Whatever has just happened, it is a scientific miracle, one that would give bespectacled, lab coat wearing boffins wet dreams for months.
We, on the other hand, are not elated to discover a new form of wormhole drive that is far quicker than the most advanced Roto-grav (and, I suspect, actually quicker than the speed at which gossip travels). This may be an incredible scientific discovery, but at present we are more concerned with the following few problems:
1) Where are we?, 2) Where is Vitari?, 3) What just happened?, 4) Will it happen again? and 5) Does that shuddering mean the Diablo IV is about to explode?
The latter question is, in my own opinion, the most pertinent. Maybe followed by the former. The rest in the middle are questions to ask at a later date once mortal danger has been ruled out.
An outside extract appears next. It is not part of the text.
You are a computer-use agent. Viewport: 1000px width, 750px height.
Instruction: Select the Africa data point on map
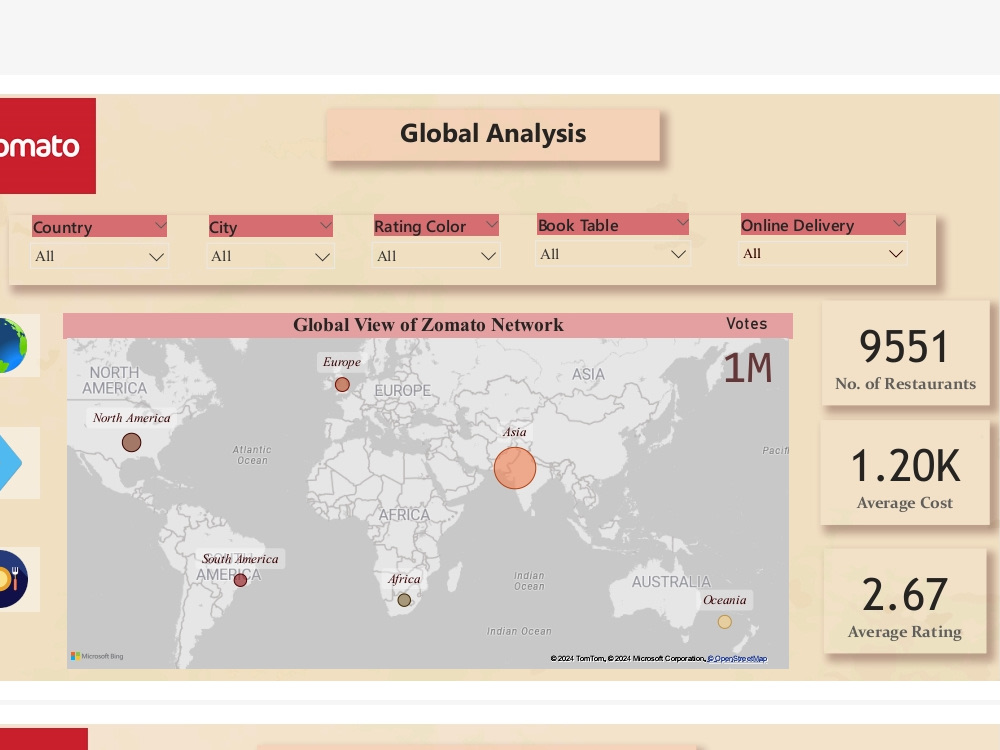(404, 600)
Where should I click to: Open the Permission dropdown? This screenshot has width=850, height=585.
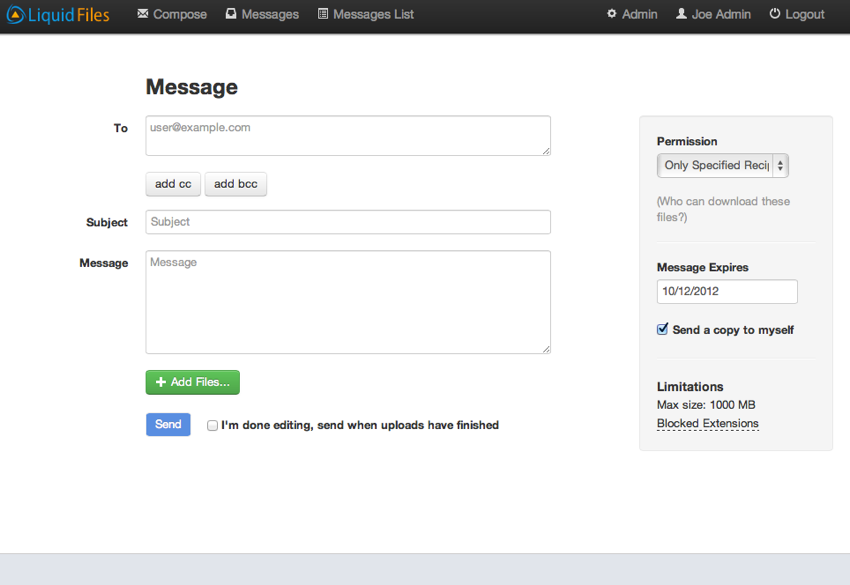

“What the…?” Rogdo starts, getting halfway towards asking question three before giving up. He plumps instead for question one. “Where are we?”
“Is the ship supposed to be jerking like this?” Larisa asks, grabbing a filthy panel board for support.
“Don’t be stupid,” Tima tells her. “Does it usually jerk like this?”
“Then what is it?”
“The engine?” Tima asks Sanshar, who is now pouring over reams of data.
“No,” Drift answers for her. “The wormhole drive’s off-line. It’s fried.”
“Then what is it?” Larisa screams in a panic. I am amazed how well her vocal chords have recovered from the smoke inhalation.
“I don’t know, you daffy bint!” Drift retorts.
Emotions are beginning to run high. Instead of solving our problems we seem to be degenerating into a slanging match while impending death looms ever closer. I feel like shouting “Calm down, everyone” but I really can’t be bothered. This was supposed to be a nice, easy assignment aboard a cruise ship. One year of luxury, followed by a bestseller that pumps enough royalties my way to set me up for life. At present I feel that, should I survive, I will have spent one year in abject misery and/or fear of my life, only to be presented with a lovely hardbound copy of my novel and a total sales count of fifteen (all bought by relatives no doubt). I miss home.
“Wait!” Sanshar calls. “I’ve got it! It’s a largely uncharted area of space.”
“Oh, great, so we’re lost!” Rogdo mutters.
“No, no, most of it was cordoned off and never explored because of something called Adminitus. Which is almost exactly where we are now.”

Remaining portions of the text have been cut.